I forgot there are many interpretations of 'floating desk'. I was actually looking for something more like this: http://www.ahigherplane.ca/wp-content/uploads/2009/10/floating-desk-and-shelves-touched.jpg

Basically, just a slab of wood sticking out from the wall.


----------



## tito5 (Apr 5, 2011)

what do you want to put on the desk? or what do you want to use it for? That would really help determine how to do it. From your picture you posted I would want to put a computer, monitor, printer, books, etc. on a desk like that.


----------



## gbabp (Dec 2, 2011)

tito5 said:


> what do you want to put on the desk? or what do you want to use it for? That would really help determine how to do it. From your picture you posted I would want to put a computer, monitor, printer, books, etc. on a desk like that.

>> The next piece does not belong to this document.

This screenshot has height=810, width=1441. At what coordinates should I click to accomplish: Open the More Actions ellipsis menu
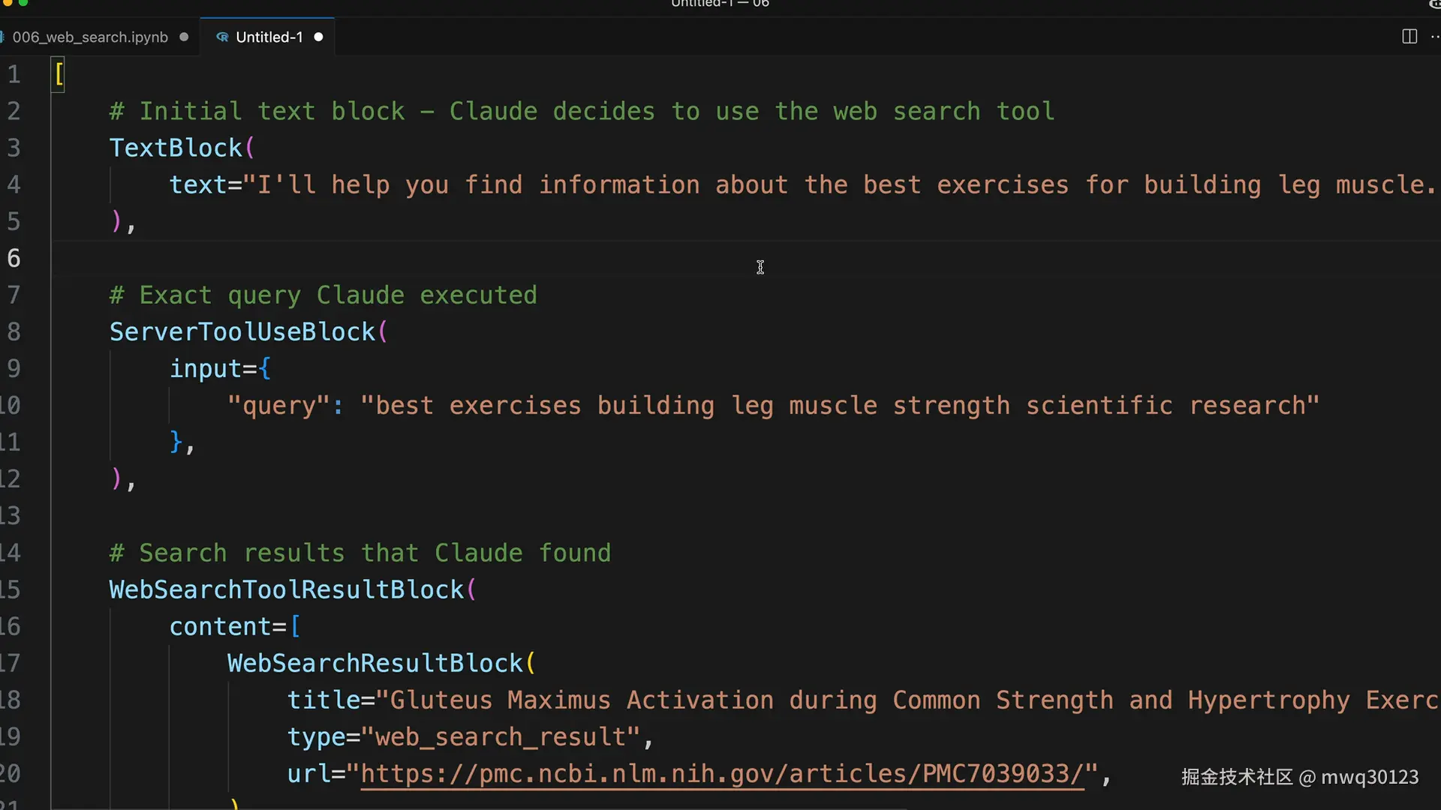[x=1434, y=37]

Exactly that, computer monitor (computer will be below the desk), a few books, and whatever files I'm using. Not much weight, but I want it to be sturdy enough that if someone were to lean against it or heaven forbid a child were to stand on it, it wouldn't come crashing to the floor.


----------



## jredburn (Feb 20, 2011)

You have two support problems that need to be addressed. The first is how to attach the support to the wall. Screws in the drywall wont cut it. You will need a metal angle/channel, strap that can be screwed/lag bolted into each stud. This metal support need to be drilled and tapped so bolts can be run through the desk and pulled up tight. The desk itself will need to be a torsion box. The area around the bolts needs to solid wood, probably 1 1/2" each side. putting it in a corner really helps.
When you are done, load the top up with* twice* the weight that you think will ever be placed on it. If it stays in place your are in good shape, if it does not, better to find out now than later.
Regards
Joe


----------



## sawdustfactory (Jan 30, 2011)

Here's a version of what I was trying to dsescribe. Beefed up, I don't see why this wouldn't work for the desk.

http://www.wall-shelf.cn/floating-shelf-installation.htm


----------



## Shop Dad (May 3, 2011)

We had that style of shelving before we moved. It was from Ikea - torsion box shelf with metal plate that mounted to the wall and had metal posts sticking out that you slid the shelf over. That came out only about 10 inches and we had some pretty serious anchors in the wall. The torque you would get extending it to the length of a desk would be pretty tough to tame. Good luck. (Sorry if I misread your post initially.) :smile:


----------